Work item –
Output the full listing verbatim.

Data extracts –
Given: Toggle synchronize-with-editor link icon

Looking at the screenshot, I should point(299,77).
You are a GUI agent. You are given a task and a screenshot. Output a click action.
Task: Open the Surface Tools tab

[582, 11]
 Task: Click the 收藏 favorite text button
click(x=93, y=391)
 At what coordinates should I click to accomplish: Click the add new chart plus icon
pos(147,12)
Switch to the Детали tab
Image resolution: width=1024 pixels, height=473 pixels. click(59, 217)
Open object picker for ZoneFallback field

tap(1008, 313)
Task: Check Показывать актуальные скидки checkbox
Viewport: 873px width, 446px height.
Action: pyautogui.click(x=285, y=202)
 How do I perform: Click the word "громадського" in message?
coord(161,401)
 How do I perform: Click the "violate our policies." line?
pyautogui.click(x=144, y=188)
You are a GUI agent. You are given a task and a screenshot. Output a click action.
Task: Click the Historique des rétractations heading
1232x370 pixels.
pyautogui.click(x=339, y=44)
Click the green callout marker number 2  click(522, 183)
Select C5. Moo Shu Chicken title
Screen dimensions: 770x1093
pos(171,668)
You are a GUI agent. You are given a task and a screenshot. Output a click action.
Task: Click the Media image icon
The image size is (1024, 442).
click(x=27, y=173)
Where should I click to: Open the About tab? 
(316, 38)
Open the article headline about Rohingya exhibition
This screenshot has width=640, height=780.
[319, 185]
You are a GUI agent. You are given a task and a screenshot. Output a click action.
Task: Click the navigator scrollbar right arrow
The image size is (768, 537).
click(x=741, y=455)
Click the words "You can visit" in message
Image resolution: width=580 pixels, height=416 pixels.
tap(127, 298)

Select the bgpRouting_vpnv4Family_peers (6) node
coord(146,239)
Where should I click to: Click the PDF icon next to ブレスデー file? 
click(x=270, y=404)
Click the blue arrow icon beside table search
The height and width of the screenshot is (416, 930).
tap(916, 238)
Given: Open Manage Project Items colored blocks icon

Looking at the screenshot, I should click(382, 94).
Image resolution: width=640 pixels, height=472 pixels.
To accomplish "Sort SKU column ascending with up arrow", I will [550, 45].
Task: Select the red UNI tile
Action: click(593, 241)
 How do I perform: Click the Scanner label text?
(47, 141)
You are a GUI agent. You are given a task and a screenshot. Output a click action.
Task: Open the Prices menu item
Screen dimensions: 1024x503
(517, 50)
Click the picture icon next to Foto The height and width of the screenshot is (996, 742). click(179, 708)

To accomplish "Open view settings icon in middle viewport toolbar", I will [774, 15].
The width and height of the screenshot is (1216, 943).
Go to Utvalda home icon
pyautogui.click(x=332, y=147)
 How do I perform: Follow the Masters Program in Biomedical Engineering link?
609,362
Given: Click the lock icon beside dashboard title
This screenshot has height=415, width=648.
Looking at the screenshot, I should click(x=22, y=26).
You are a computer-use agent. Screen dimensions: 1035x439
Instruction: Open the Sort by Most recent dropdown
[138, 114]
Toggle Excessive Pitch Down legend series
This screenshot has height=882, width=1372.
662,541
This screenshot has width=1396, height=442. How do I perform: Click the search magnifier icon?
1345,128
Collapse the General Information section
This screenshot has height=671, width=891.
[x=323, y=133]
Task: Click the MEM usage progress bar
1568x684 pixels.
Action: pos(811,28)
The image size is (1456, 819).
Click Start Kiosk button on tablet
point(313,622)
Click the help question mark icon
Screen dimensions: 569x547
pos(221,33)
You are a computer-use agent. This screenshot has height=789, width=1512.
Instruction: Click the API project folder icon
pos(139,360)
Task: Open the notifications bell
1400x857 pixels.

Response box –
Given: Toggle synchronize-with-editor link icon

Looking at the screenshot, I should point(299,77).
You are a GUI agent. You are given a task and a screenshot. Output a click action.
Task: Open the Surface Tools tab

[582, 11]
 Task: Click the 收藏 favorite text button
click(x=93, y=391)
 At what coordinates should I click to accomplish: Click the add new chart plus icon
pos(147,12)
Switch to the Детали tab
Image resolution: width=1024 pixels, height=473 pixels. click(59, 217)
Open object picker for ZoneFallback field

tap(1008, 313)
Task: Check Показывать актуальные скидки checkbox
Viewport: 873px width, 446px height.
Action: pyautogui.click(x=285, y=202)
 How do I perform: Click the word "громадського" in message?
coord(161,401)
 How do I perform: Click the "violate our policies." line?
pyautogui.click(x=144, y=188)
You are a GUI agent. You are given a task and a screenshot. Output a click action.
Task: Click the Historique des rétractations heading
1232x370 pixels.
pyautogui.click(x=339, y=44)
Click the green callout marker number 2  click(522, 183)
Select C5. Moo Shu Chicken title
Screen dimensions: 770x1093
pos(171,668)
You are a GUI agent. You are given a task and a screenshot. Output a click action.
Task: Click the Media image icon
The image size is (1024, 442).
click(x=27, y=173)
Where should I click to: Open the About tab? 
(316, 38)
Open the article headline about Rohingya exhibition
This screenshot has width=640, height=780.
[319, 185]
You are a GUI agent. You are given a task and a screenshot. Output a click action.
Task: Click the navigator scrollbar right arrow
The image size is (768, 537).
click(x=741, y=455)
Click the words "You can visit" in message
Image resolution: width=580 pixels, height=416 pixels.
tap(127, 298)

Select the bgpRouting_vpnv4Family_peers (6) node
coord(146,239)
Where should I click to: Click the PDF icon next to ブレスデー file? 
click(x=270, y=404)
Click the blue arrow icon beside table search
The height and width of the screenshot is (416, 930).
tap(916, 238)
Given: Open Manage Project Items colored blocks icon

Looking at the screenshot, I should click(382, 94).
Image resolution: width=640 pixels, height=472 pixels.
To accomplish "Sort SKU column ascending with up arrow", I will [550, 45].
Task: Select the red UNI tile
Action: click(593, 241)
 How do I perform: Click the Scanner label text?
(47, 141)
You are a GUI agent. You are given a task and a screenshot. Output a click action.
Task: Open the Prices menu item
Screen dimensions: 1024x503
(517, 50)
Click the picture icon next to Foto The height and width of the screenshot is (996, 742). click(179, 708)

To accomplish "Open view settings icon in middle viewport toolbar", I will [774, 15].
The width and height of the screenshot is (1216, 943).
Go to Utvalda home icon
pyautogui.click(x=332, y=147)
 How do I perform: Follow the Masters Program in Biomedical Engineering link?
609,362
Given: Click the lock icon beside dashboard title
This screenshot has height=415, width=648.
Looking at the screenshot, I should click(x=22, y=26).
You are a computer-use agent. Screen dimensions: 1035x439
Instruction: Open the Sort by Most recent dropdown
[138, 114]
Toggle Excessive Pitch Down legend series
This screenshot has height=882, width=1372.
662,541
This screenshot has width=1396, height=442. How do I perform: Click the search magnifier icon?
1345,128
Collapse the General Information section
This screenshot has height=671, width=891.
[x=323, y=133]
Task: Click the MEM usage progress bar
1568x684 pixels.
Action: pos(811,28)
The image size is (1456, 819).
Click Start Kiosk button on tablet
point(313,622)
Click the help question mark icon
Screen dimensions: 569x547
pos(221,33)
You are a computer-use agent. This screenshot has height=789, width=1512.
Instruction: Click the API project folder icon
pos(139,360)
Task: Open the notifications bell
1400x857 pixels.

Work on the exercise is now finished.